En este contexto, "cada joven –añade Díaz– es un objetivo ambulante sobre el que las corporaciones se lanzan despiadadamente a fin de asegurarse que no les quede un solo momento libre. Para cada instante de ocio hay un artilugio de consumo al que son adictos. Los jóvenes son consumidores a quienes no se deja en paz un solo instante. ¿Cómo van a desarrollar la capacidad necesaria para disfrutar del arte con la tranquilidad que exige la contemplación estética cuando los están bombardeando con productos edulcorados de bajísimo valor nutritivo, entretenimiento basura?"[2].

Está claro que los agentes de moralidad no sólo deben ser las personas, las familias, sino las instituciones estatales como privadas, y hay suficientes razones para hacerlo, como urgentes acciones a realizar. Sin embargo, la reflexión ética tiene, en nuestro entorno, escasa tribuna académica y popular, y su significado se ha reducido a un conjunto de normas relativas o establecidas por el derecho. Para la vida ciudadana y democrática, ello no basta. Sostengo que importa recuperar en la ética el concepto de vida buena, que no excluye lo anterior. Aspirar a una sana bondad y dicha de la vida es fundamental en nuestra época. Si las instancias gubernamentales se propusieran eso, el mínimo legal se comprometería más con lo moral.

Y es que la corrupción daña a la persona humana, la devalúa reificándola hasta hacerla objeto de venta, manipulación y consumo. En consecuencia, la misma perversidad destruye a las instituciones convirtiendo el mal en instancia organizada, sistémica. Y eso, inexorablemente, produce desamparo moral, desconfianza gubernamental terminando en el miedo colectivo y la astenia social, que lo permite todo por el agotamiento de las fuerzas y la desesperanza. En una sociedad así, aún tiene relevante sentido preguntarse por la vida buena, por la felicidad de las naciones. En uno de sus audaces estudios, Eduard Punset, ha demostrado que una de las causas de la infelicidad en las sociedades complejas occidentales, es el ejercicio abyecto del poder político. Esta información es vital: si el poder corrupto en lo económico ya provoca un índice significativo de infelicidad, es mucho mayor en lo que respecta a las libertades políticas comparándose con el impacto emocional producido por una enfermedad grave o un divorcio[3].

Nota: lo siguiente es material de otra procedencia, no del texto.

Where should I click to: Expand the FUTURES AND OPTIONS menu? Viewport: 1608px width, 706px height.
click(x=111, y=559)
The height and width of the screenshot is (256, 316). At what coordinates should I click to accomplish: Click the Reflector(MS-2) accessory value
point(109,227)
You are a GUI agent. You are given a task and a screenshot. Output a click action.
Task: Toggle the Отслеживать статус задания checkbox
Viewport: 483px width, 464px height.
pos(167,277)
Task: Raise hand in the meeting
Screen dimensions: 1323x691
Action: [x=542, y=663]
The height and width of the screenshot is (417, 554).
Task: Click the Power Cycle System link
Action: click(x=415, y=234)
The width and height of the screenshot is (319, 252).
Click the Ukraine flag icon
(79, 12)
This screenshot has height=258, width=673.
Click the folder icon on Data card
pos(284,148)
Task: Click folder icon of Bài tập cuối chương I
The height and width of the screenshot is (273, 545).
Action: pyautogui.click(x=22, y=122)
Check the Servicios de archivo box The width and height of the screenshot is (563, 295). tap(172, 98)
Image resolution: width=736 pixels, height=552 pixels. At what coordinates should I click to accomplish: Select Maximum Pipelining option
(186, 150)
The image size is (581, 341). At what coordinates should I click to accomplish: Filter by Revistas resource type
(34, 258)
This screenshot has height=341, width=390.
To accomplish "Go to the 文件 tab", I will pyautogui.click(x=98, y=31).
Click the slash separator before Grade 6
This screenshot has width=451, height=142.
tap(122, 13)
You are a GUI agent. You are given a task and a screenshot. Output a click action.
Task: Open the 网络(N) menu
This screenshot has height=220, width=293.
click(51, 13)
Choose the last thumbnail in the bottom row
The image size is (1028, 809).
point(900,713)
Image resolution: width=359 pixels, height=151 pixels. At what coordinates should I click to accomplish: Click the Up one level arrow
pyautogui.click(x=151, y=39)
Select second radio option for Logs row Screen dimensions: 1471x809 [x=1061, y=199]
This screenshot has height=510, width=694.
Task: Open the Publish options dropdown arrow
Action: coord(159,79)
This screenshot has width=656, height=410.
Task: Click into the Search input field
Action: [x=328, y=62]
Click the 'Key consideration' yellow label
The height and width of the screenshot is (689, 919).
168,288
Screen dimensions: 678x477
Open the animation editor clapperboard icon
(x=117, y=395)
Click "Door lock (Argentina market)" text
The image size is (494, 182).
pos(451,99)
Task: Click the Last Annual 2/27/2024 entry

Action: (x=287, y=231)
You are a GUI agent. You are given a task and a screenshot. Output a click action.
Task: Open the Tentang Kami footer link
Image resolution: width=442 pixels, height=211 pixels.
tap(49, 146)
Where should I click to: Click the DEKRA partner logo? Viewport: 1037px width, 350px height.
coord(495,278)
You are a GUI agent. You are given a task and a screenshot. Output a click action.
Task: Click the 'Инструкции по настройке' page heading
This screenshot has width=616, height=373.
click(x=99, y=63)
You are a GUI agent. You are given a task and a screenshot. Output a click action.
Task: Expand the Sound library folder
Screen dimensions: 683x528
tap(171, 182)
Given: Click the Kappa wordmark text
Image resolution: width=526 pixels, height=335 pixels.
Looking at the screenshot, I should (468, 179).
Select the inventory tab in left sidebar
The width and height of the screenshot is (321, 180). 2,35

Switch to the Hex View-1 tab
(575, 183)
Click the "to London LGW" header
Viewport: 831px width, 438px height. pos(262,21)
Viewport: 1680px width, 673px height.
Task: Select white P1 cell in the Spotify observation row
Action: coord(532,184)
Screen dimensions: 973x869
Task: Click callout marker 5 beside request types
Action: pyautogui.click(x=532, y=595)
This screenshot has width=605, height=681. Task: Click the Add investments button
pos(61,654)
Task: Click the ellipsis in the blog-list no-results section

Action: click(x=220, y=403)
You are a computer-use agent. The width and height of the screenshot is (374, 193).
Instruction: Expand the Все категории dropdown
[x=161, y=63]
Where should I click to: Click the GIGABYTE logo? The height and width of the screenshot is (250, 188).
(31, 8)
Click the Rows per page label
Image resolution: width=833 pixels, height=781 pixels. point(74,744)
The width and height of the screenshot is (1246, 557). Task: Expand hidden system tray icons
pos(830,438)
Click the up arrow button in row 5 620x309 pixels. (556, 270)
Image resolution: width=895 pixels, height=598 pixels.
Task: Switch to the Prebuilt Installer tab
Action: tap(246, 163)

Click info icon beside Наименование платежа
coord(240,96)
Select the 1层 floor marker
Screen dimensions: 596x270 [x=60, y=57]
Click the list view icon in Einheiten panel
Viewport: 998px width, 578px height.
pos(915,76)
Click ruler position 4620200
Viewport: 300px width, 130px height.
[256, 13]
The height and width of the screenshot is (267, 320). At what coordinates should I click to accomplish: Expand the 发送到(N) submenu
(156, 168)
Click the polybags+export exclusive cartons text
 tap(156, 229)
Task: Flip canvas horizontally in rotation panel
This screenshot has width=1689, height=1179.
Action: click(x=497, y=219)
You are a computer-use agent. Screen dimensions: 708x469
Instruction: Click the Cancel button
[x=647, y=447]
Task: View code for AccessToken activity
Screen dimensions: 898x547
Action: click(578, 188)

Urge, por tanto, una alfabetización ética para la vida democrática y ciudadana. Urge recuperar –en nuestro país– esa básica bondad natural, como lo reconocía una ciudadana planetaria como Teresa de Calcuta: "Todos somos capaces de hacer el bien y hacer el mal. No hemos nacido como personas malvadas. Todo el mundo tiene en sí algo bueno. Unos esconden el bien, otros no le hacen caso, pero la bondad está en todos"[4]. No es pues, responsable ni democrático ocultar el bien, y si alguien es indiferente es que ya ha sido víctima de la corruptocracia o se ha sumado a ella en un tiempo en que se ha empezado a escribir sobre el cansancio de los buenos en la plenitud de los malos...



[1] El País Semanal, Entrevista a Junot Díaz, recuperado de https://elpais.com/elpais/2013/04/29/eps/1367237169_171617.html

[2] Id.

[3]  Cf. Punset, Eduard, El viaje a la felicidad, Barcelona, Ediciones Destino, 2011, p. 161.

[4] Cervera Barranco, Pablo (Comp.), 366 textos de Madre Teresa de Calcuta, Buenos Aires, San Pablo, 2014, p. 131.